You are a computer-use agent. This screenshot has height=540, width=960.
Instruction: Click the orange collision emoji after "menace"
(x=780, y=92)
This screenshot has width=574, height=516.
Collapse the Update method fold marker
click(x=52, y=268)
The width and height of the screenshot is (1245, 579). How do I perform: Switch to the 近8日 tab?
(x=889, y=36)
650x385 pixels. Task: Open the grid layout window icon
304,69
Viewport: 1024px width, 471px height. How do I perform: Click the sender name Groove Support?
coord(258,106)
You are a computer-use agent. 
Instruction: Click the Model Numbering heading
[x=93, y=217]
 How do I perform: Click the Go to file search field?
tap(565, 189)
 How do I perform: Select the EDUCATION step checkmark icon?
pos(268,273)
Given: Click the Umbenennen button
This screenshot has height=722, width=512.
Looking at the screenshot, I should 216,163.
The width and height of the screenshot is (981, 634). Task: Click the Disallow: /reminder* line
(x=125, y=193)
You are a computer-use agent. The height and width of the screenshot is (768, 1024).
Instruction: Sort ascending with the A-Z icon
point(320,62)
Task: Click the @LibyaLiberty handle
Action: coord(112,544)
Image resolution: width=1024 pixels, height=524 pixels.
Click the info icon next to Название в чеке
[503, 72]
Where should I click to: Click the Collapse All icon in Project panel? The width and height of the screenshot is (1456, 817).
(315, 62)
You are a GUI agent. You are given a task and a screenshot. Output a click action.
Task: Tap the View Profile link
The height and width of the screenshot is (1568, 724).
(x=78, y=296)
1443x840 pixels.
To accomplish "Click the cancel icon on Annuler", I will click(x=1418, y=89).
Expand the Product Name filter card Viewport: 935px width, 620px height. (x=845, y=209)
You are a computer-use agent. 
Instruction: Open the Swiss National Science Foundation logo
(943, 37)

▸ **Exercise requirements**
Set down every entry once more, exactly as it was written above.

▸ **Answer for this exercise**
You are a computer-use agent. This screenshot has height=540, width=960.
Instruction: Click the orange collision emoji after "menace"
(x=780, y=92)
This screenshot has width=574, height=516.
Collapse the Update method fold marker
click(x=52, y=268)
The width and height of the screenshot is (1245, 579). How do I perform: Switch to the 近8日 tab?
(x=889, y=36)
650x385 pixels. Task: Open the grid layout window icon
304,69
Viewport: 1024px width, 471px height. How do I perform: Click the sender name Groove Support?
coord(258,106)
You are a computer-use agent. 
Instruction: Click the Model Numbering heading
[x=93, y=217]
 How do I perform: Click the Go to file search field?
tap(565, 189)
 How do I perform: Select the EDUCATION step checkmark icon?
pos(268,273)
Given: Click the Umbenennen button
This screenshot has height=722, width=512.
Looking at the screenshot, I should 216,163.
The width and height of the screenshot is (981, 634). Task: Click the Disallow: /reminder* line
(x=125, y=193)
You are a computer-use agent. The height and width of the screenshot is (768, 1024).
Instruction: Sort ascending with the A-Z icon
point(320,62)
Task: Click the @LibyaLiberty handle
Action: coord(112,544)
Image resolution: width=1024 pixels, height=524 pixels.
Click the info icon next to Название в чеке
[503, 72]
Where should I click to: Click the Collapse All icon in Project panel? The width and height of the screenshot is (1456, 817).
(315, 62)
You are a GUI agent. You are given a task and a screenshot. Output a click action.
Task: Tap the View Profile link
The height and width of the screenshot is (1568, 724).
(x=78, y=296)
1443x840 pixels.
To accomplish "Click the cancel icon on Annuler", I will click(x=1418, y=89).
Expand the Product Name filter card Viewport: 935px width, 620px height. (x=845, y=209)
You are a computer-use agent. 
Instruction: Open the Swiss National Science Foundation logo
(943, 37)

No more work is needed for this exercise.